Appellant William Savitsky appeals an Order granting summary judgment to appellees Shenandoah Valley Publishing Corporation publisher of the Shenandoah “Evening Herald” (hereinafter “Evening Herald”), and William O’Brien, former editor of the “Evening Herald”. The underlying libel action instituted by appellant was initiated by writ on March 26, 1982 and a complaint was filed on March 25, 1983 alleging various publications in the “Evening Herald” defamed appellant. Following responsive pleadings and new matter and after discovery, appellees filed a motion for summary judgment which was argued before Judge William Rubright on September 26, 1988. By Order dated and filed December 14, 1988, the court entered summary judgment in favor of appellees, and this appeal followed.
The publications which appellant alleges defamed him are of two types, and their factual underpinnings are as follows.
Appellant was a member of the District 25 International Executive Board of the United Mine Workers of America and was a losing candidate for reelection to that office in an election held June 9, 1981. The June 13, 1981 edition of the “Evening Herald” reported appellant had been ferried around the region to polling places on election day by a coal company helicopter, a report appellant categorically denies and which appellees have never proven.
*178The second category of publications appellant alleges defamed him concerned references to appellant as a “widow robber” in connection with a union life insurance benefit package negotiated chiefly by appellant. These references occurred in newspaper articles and editorials between January, 1980 and June, 1981.

SET TASK: Rewrite the libel appeal passage from "Appellant William Savitsky" to "this appeal followed.", putting "defendants" wherever "appellees" appears. The items after this point are separate material with no tie to the libel appeal passage.

DATA EXCERPTS:

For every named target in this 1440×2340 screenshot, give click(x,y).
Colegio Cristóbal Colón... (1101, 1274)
...
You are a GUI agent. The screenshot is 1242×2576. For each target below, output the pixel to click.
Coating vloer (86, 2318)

ANSWER IN FULL:
Appellant William Savitsky appeals an Order granting summary judgment to defendants Shenandoah Valley Publishing Corporation publisher of the Shenandoah “Evening Herald” (hereinafter “Evening Herald”), and William O’Brien, former editor of the “Evening Herald”. The underlying libel action instituted by appellant was initiated by writ on March 26, 1982 and a complaint was filed on March 25, 1983 alleging various publications in the “Evening Herald” defamed appellant. Following responsive pleadings and new matter and after discovery, defendants filed a motion for summary judgment which was argued before Judge William Rubright on September 26, 1988. By Order dated and filed December 14, 1988, the court entered summary judgment in favor of defendants, and this appeal followed.